Little hogweed (Portulaca oleracea) usually is regarded as a weed here in the United Sates, but this widespread, naturalized succulent of temperate and tropical places is cultivated elsewhere. Its species name, oleracea, means edible vegetable. Other common names include green purslane, garden purslane, common purslane, pusley, pursley, and wild portulaca.
Some sources say that this plant is non-native and originates from Africa. Dr. Richard Wunderlin, the University of South Florida botanist who is responsible for the Atlas of Florida Plants, believes this plant to be native, writing “Though sometimes considered non-native, the available evidence of its pre-Columbian presence in the Americas favors its classification as native. Among leaves, it has one of the richest known sources of a-linolenic acid, an omega-3 fatty acid.”
This plant is said to have been cultivated for more than 4,000 years for food and as a medicine. It contains significant amounts of vitamins A and C, as well as calcium, magnesium, potassium and antioxidants. Raw leaves are characterized as salty and peppery with a crispy, juicy texture. When cooked little hogweed becomes mucilaginous, so is used as a thickener (like cornstarch) for soups or stews. In Greece, the leaves are fried in olive oil and mixed with feta cheese, tomatoes, onion, garlic and oregano in a dish called panzanella.

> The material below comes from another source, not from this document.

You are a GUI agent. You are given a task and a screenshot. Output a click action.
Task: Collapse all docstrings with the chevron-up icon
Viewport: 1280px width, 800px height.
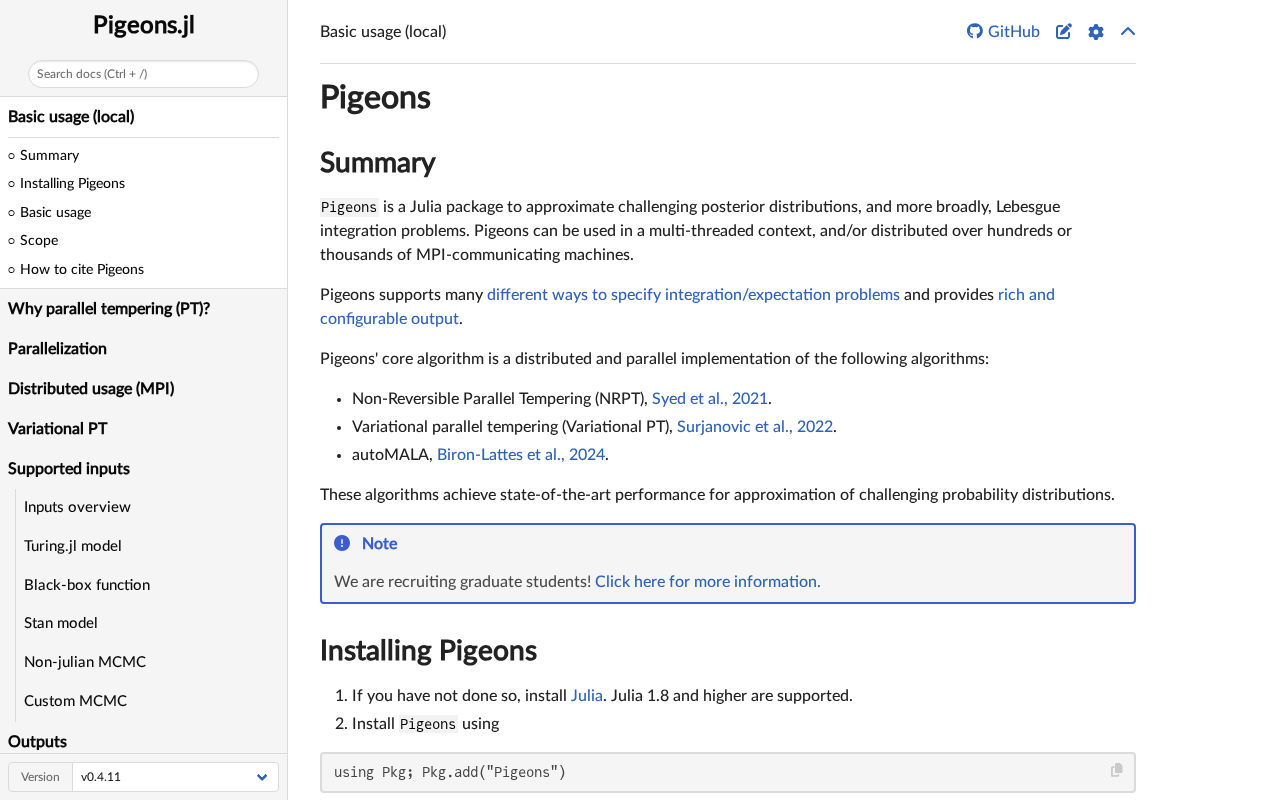(1128, 31)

Its appearance and its taste depend on environmental conditions. Plants in dry, sandy soils have a very prostrate growth habit, as above. Moist and fertile conditions produce plants that can grow to be about 6″ tall with thicker stems. Sometimes, the round stems are reddened.
Plants, we were told In grade school, were “factories” that “took in” carbon dioxide and sunlight to produce food via a special process called photosynthesis. In very dry and hot conditions, little hogweed conserves moisture with a special strategy, C4 photosynthesis. Little hogweed, when necessary, will open its stomata (pores) to “collect” carbon dioxide during the night, rather than during the drying day-time, to reduce moisture loss and then convert it to malic acid, a sour-tasting substance. During the day, the plant converts the malic acid to glucose. Thus, little hogweed harvested in the morning tends taste tarter.

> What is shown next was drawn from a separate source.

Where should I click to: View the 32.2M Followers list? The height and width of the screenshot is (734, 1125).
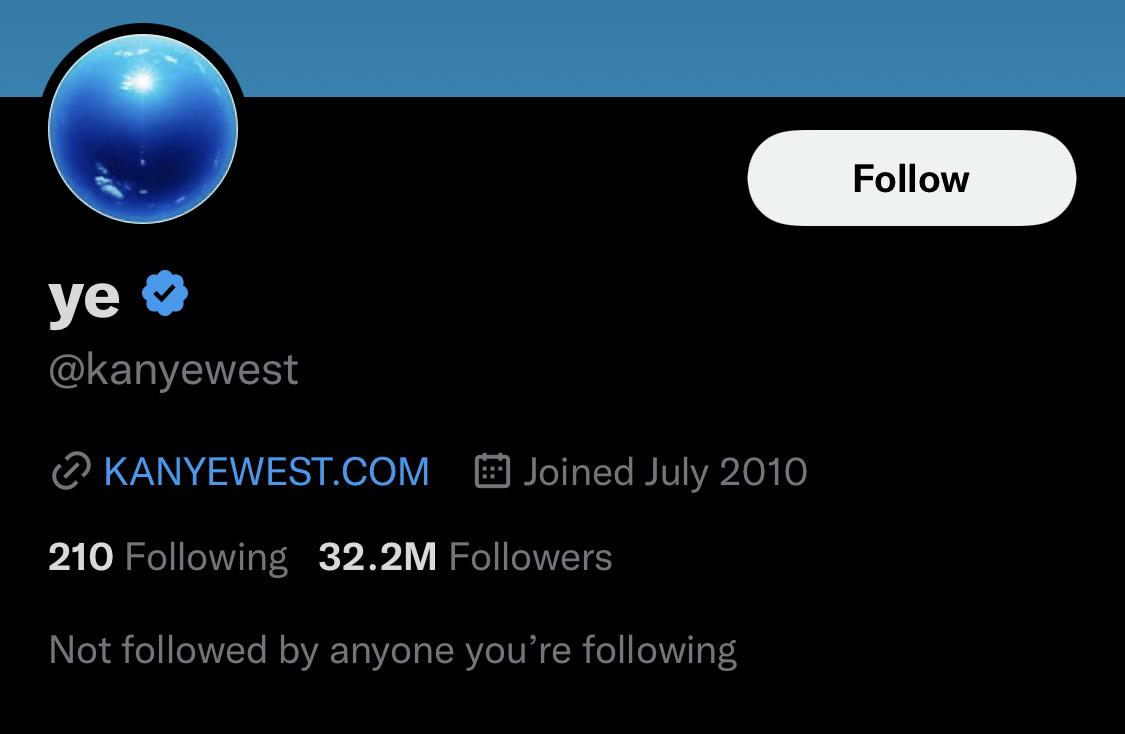(465, 557)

Its leaves are alternate sessile (attached directly to the stem), and quite fleshy, storing lots of water when available. Each flat green leaf is oval to spoon-shaped and broadest near the rounded tip, often with a reddish leaf margin.
Tiny, fairly inconspicuous yellow flowers held singly or in clusters in the leaf axils appear from mid-morning to early afternoon. Though hogweed is self-fertile (hermaphroditic), flies, small bees, beetles, and other small pollinators visit its flowers. Its tiny black seeds, which can remain viable in the soil for decades, are eaten by sparrows and other songbirds.
Hog food, people food, or weed depends on your point of view.